J.D. Martinez (OF, BOS)
Martinez has expressed multiple reasons to explain his disappointing 2020 season (.680 OPS). He complained during the campaign that the league’s temporary restrictions on in-game video use (thanks, Houston Astros) impacted his ability to prepare for plate appearances. And recently, Martinez admitted that he lost his focus during the COVID-19 shutdown and was not properly prepared for the start of the season. Just 33 years old, the slugger is far from washed up, and his three-year averages from 2017-19 (41 HR, 113 RBIs, 98 R, .313 BA) are the stuff that fantasy championships are made of. He’s a gift at his ADP of pick 85.
Eugenio Suarez (3B, CIN)
Fantasy managers who overrate the batting average category will avoid Suarez after he hit .202 last season. But the diminished batting mark can be mostly explained by a remarkable 98-point year-over-year BABIP drop. The slugger ranked 15th in baseball in homers during a down year in 2020 and trails only Pete Alonso in total round-trippers since the outset of 2019. Drafting Suarez at his pick-72 ADP will get you a respectable batting average and one of baseball’s most powerful players.
Yordan Alvarez (OF, HOU)
Alvarez had knee problems as soon as he showed up for Spring Training last February and wound up playing in just two games before undergoing season-ending surgery. Still just 23 years old, the heavyset slugger now has a cloudy long-term future. But Alvarez has undeniable plate skills (1.067 OPS in 2019) and should rank among the league leaders in homers per plate appearance. The ultimate boom-or-bust pick, Alvarez makes sense in 10-team leagues, where he can be easily replaced from the waiver wire.
Javier Baez (SS, CHC)
Baez is the perfect example of what happens when players with low walk rates experience bad luck. The free-swinger dealt with a year-over-year 83-point BABIP drop, and because he can’t find other ways to get on base, he wound up with an embarrassing .238 OBP. But Baez still produced eight homers and three steals across 59 games, which is only slightly off his typical pace. The guess here is that the 28-year-old will see a few more balls drop in for hits this year, which will enable him to return to being one of the top-10 shortstops.
Matt Olson (1B, OAK)
Olson continued his powerful ways last season (14 homers, 42 RBIs) but produced a lowly .195 average that left a bad taste in the mouths of his fantasy managers. A year-over-year 73-point BABIP drop was the main culprit in Olson’s struggles, but he also must take the blame for a contact rate that fell from 75 percent in 2019 to 68 percent last year. I’m not confident that Olson’s batting average will fully rebound, but his power is enough to make him a good option at his current ADP of pick 93.
Craig Kimbrel (RP, CHC)
The ultimate Kimbrel apologist, here I go, one more time.

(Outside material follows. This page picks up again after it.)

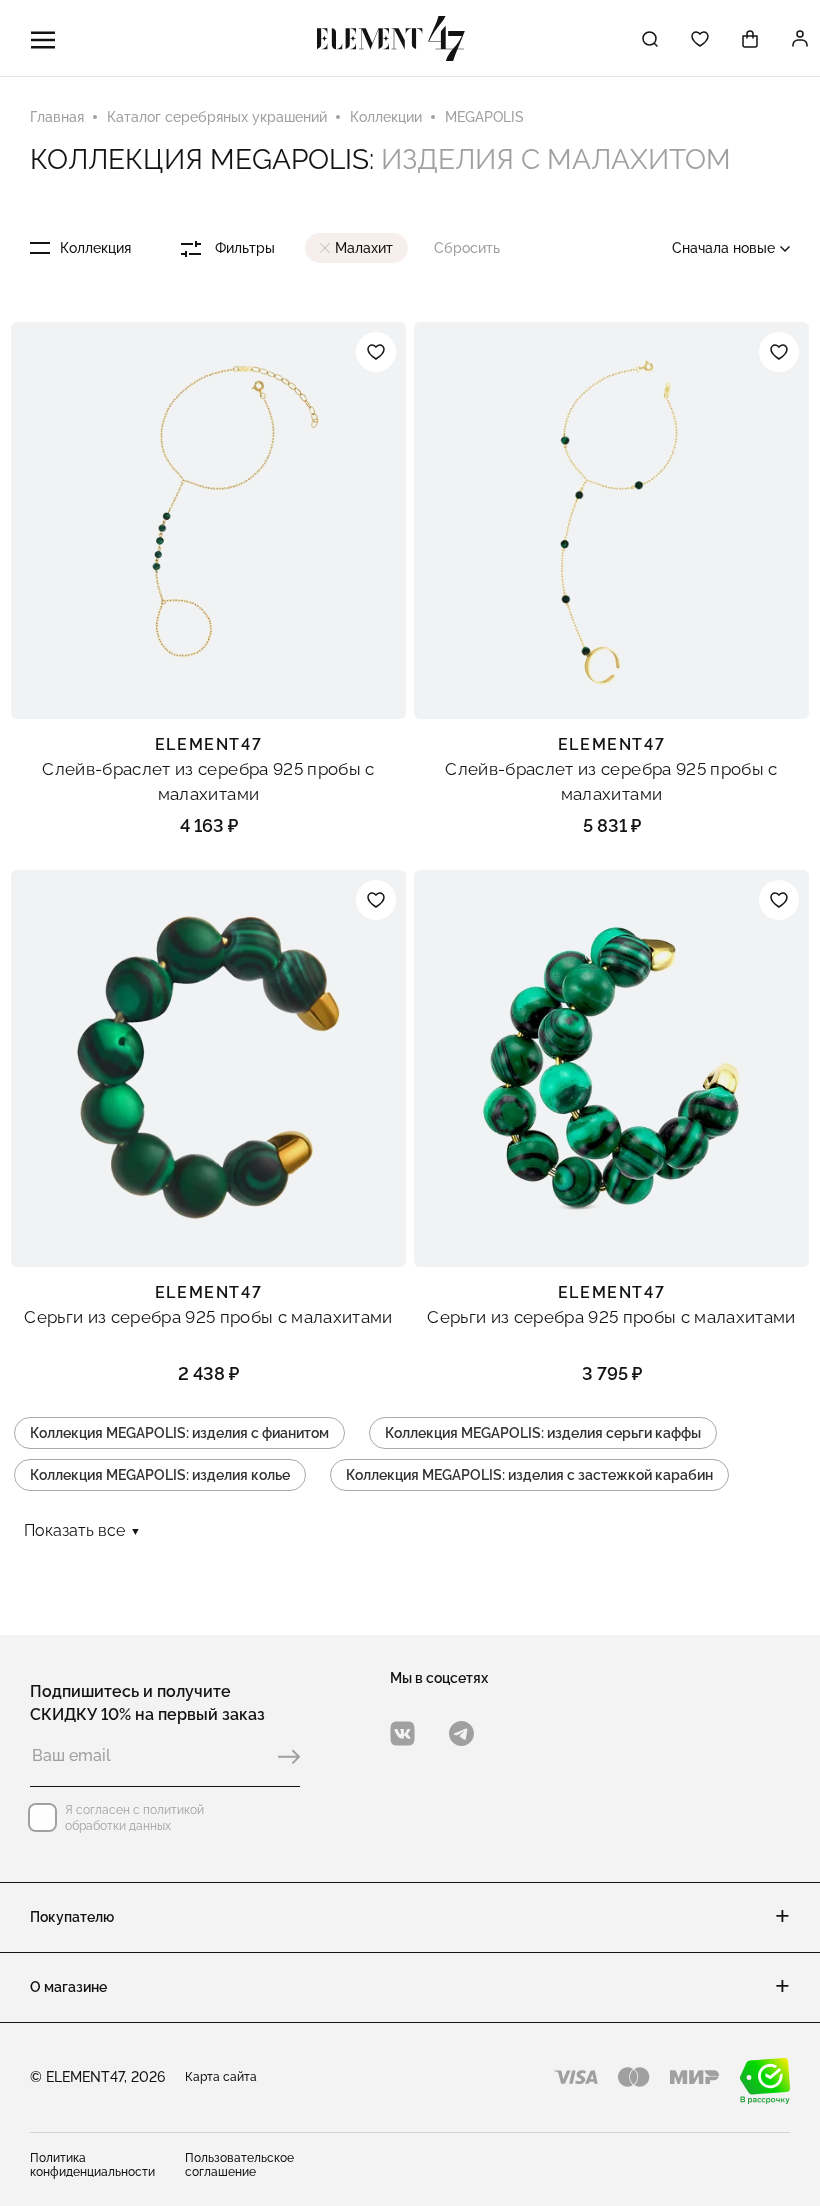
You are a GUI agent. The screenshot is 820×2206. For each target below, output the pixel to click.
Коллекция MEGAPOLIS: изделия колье (160, 1475)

The right-hander is still just 32 years old, and a couple years ago he was on a Hall of Fame pathway. His 2019 season was felled by not signing a contract until June and then dealing with a knee issue. And last year, he dealt with a mechanical flaw in August that cost him the closer’s role. But Kimbrel allowed nary a run and just three baserunners while striking out 13 across 7.1 September innings. With an ADP of 166, he could be one of this year’s best mid-round picks.